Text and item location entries
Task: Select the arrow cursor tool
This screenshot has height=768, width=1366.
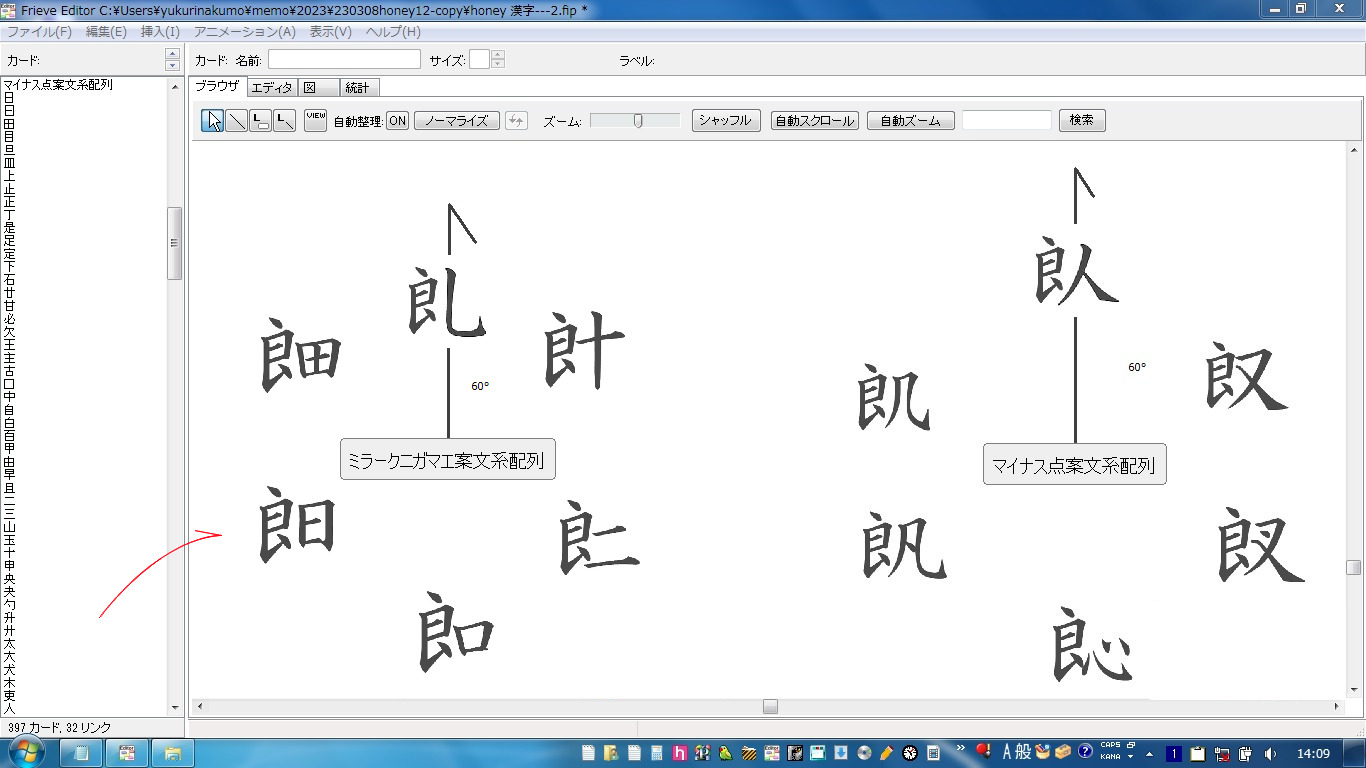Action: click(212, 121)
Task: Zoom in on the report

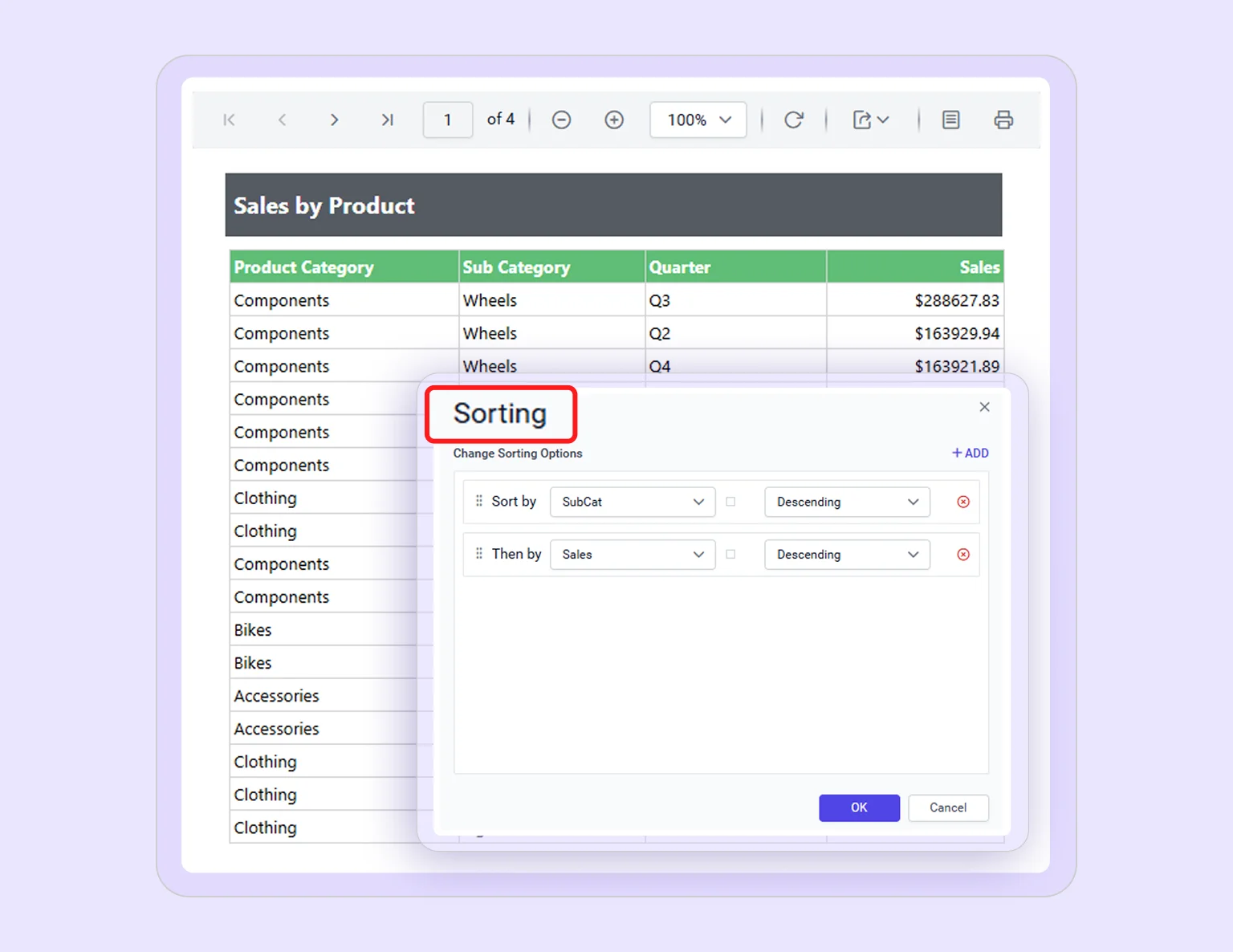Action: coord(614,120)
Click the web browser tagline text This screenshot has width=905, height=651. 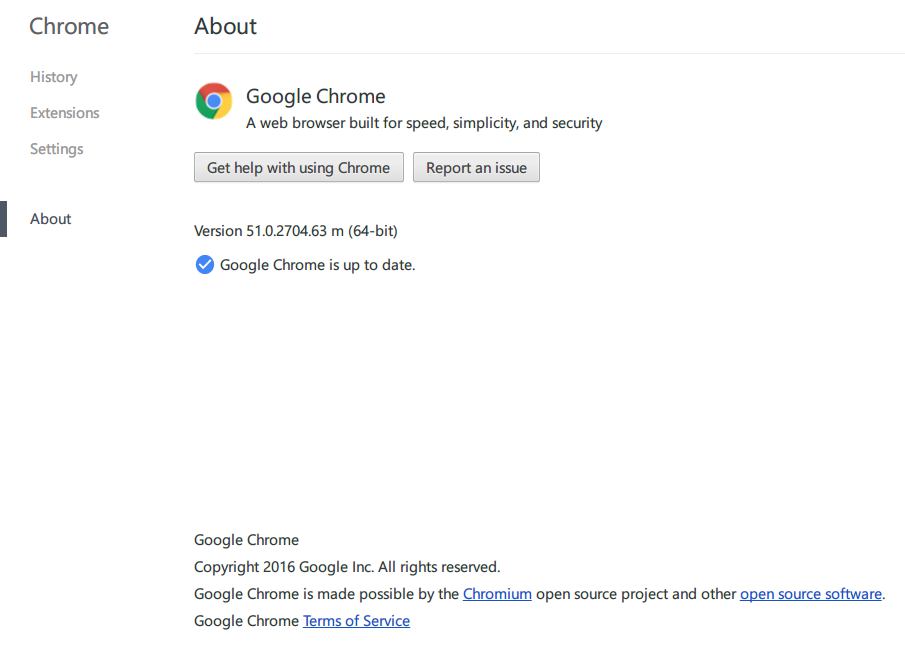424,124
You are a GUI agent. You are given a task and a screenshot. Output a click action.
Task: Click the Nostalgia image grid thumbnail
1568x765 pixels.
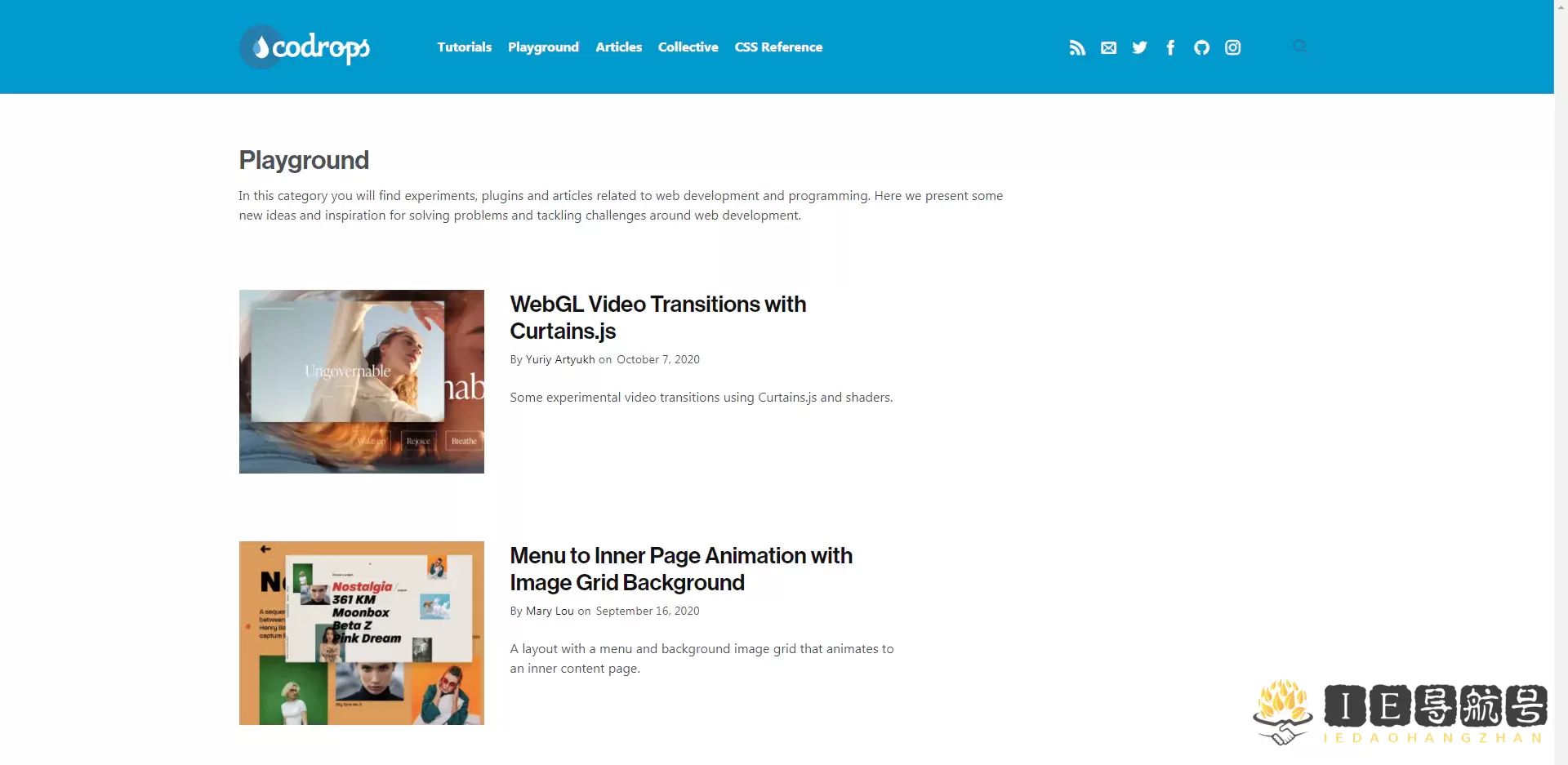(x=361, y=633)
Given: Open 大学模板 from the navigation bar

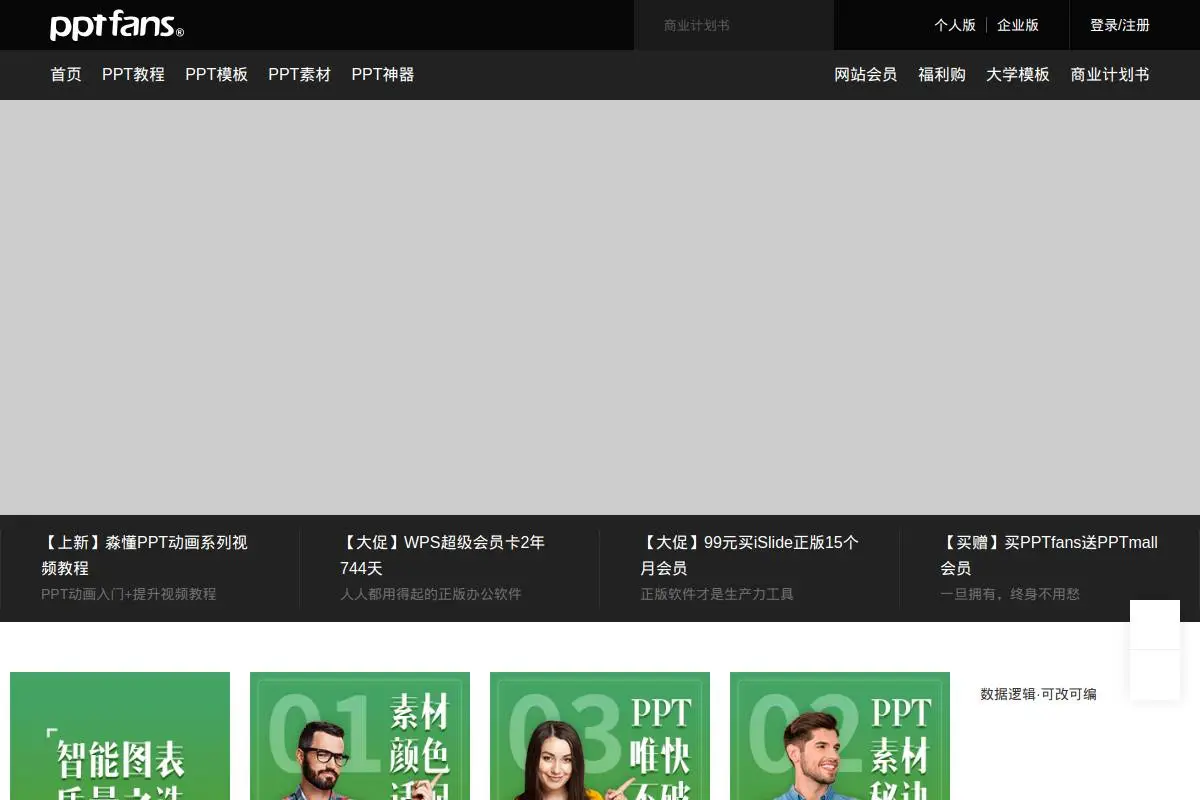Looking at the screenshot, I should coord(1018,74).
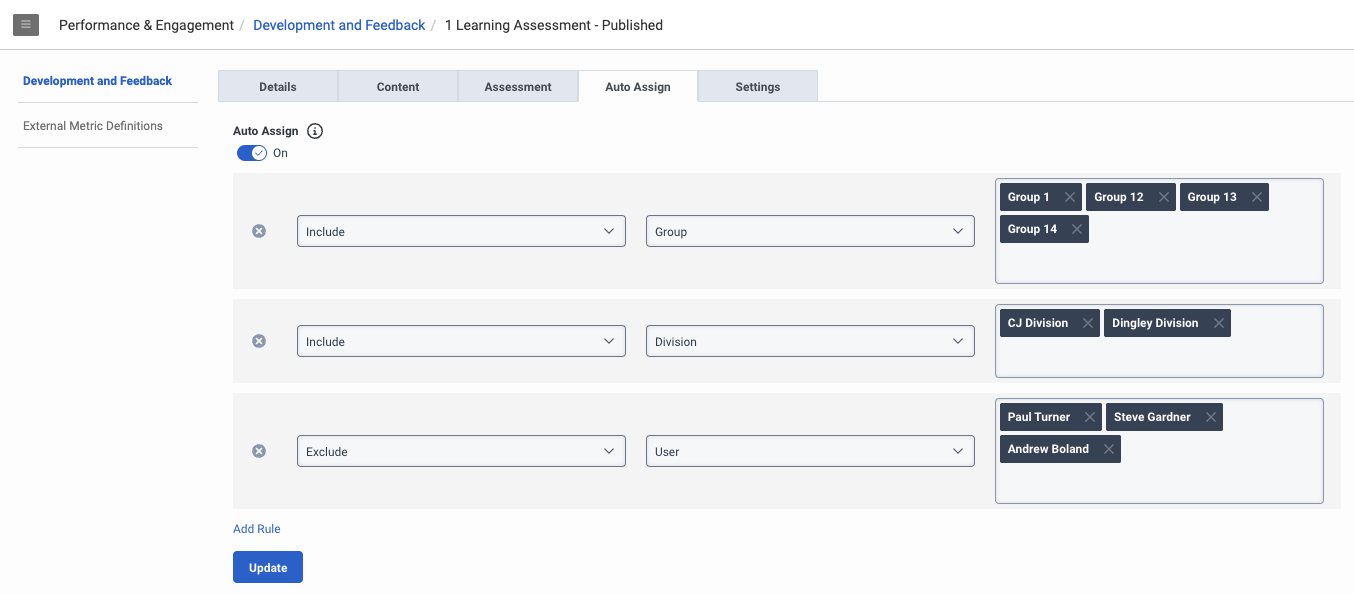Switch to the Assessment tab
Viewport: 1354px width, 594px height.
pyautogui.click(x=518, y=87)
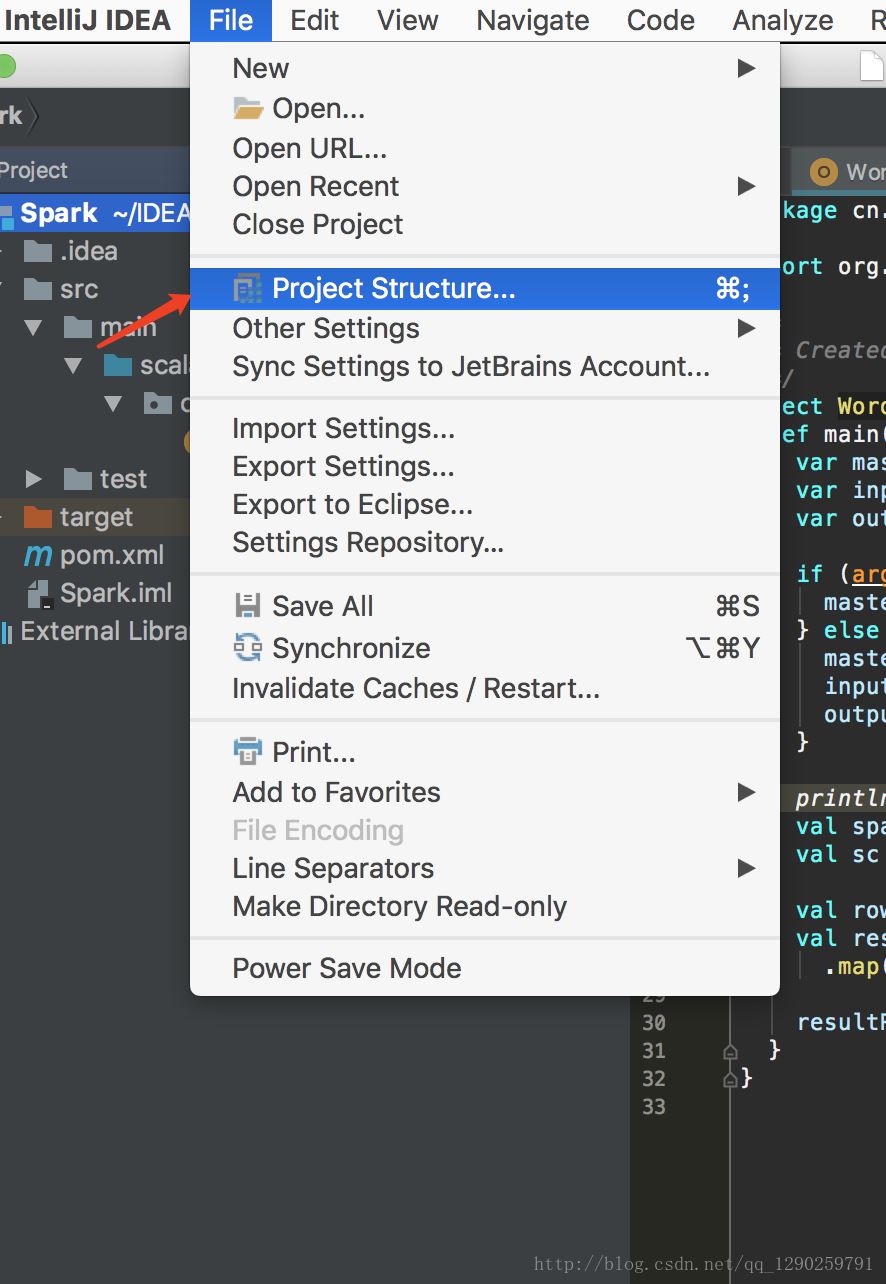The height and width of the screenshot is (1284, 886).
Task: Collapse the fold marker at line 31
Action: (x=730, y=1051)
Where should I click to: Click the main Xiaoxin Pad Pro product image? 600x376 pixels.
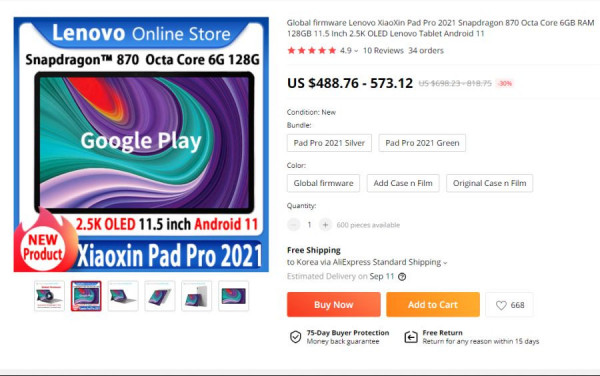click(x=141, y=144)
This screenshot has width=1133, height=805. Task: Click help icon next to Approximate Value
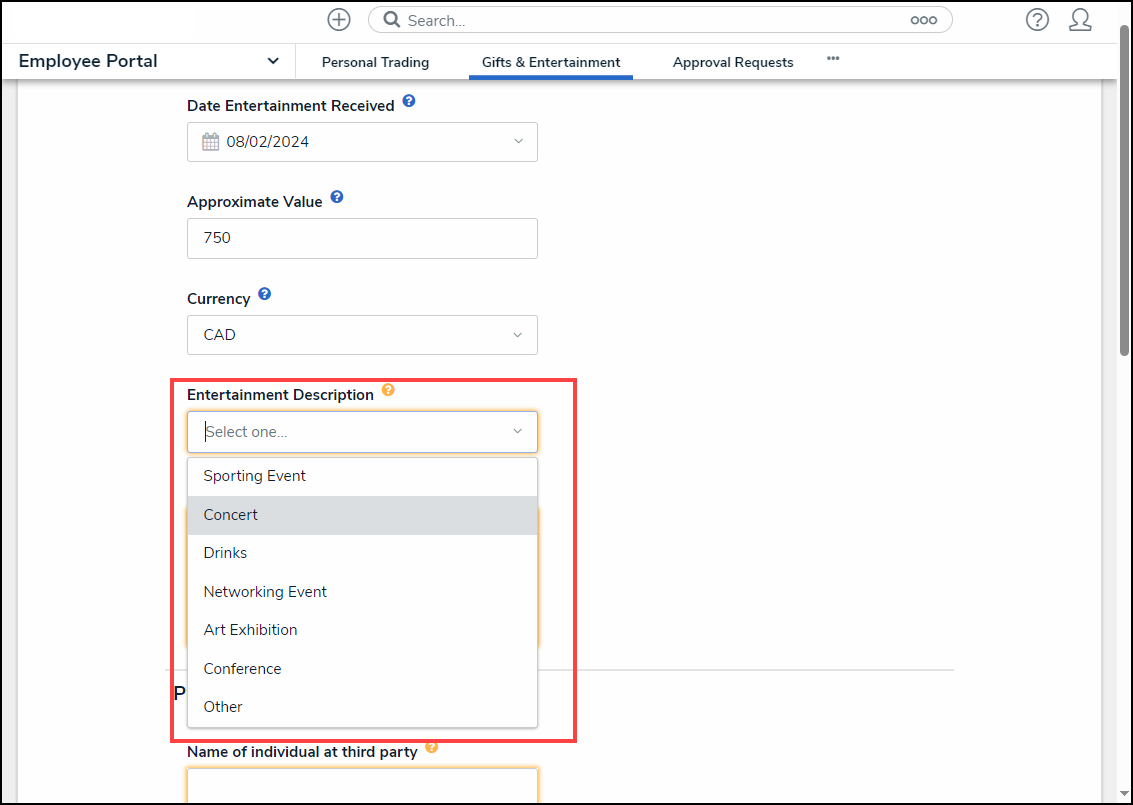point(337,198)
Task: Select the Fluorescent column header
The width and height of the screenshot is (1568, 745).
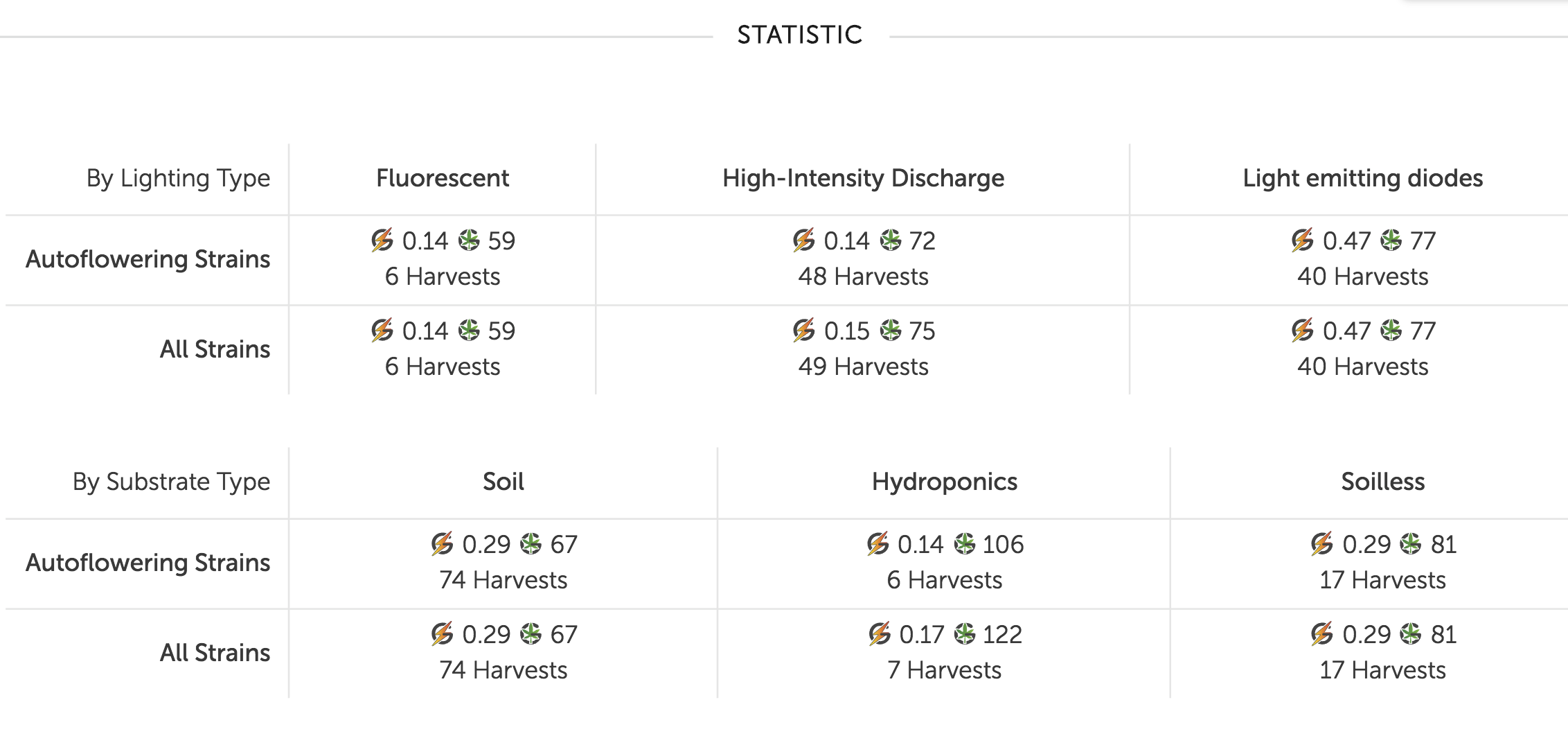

> **Objective**
Please quote the part of the entries that opens with the line containing "Where should I" and runs through the end of the entries, both ends included, leaving the pictures out of your answer.

> **Final answer**
Where should I click to: Click the main Xiaoxin Pad Pro product image? 600x376 pixels.
click(x=141, y=144)
This screenshot has width=1133, height=805. Task: Click help icon next to Approximate Value
point(337,198)
Task: Select the Fluorescent column header
The width and height of the screenshot is (1568, 745).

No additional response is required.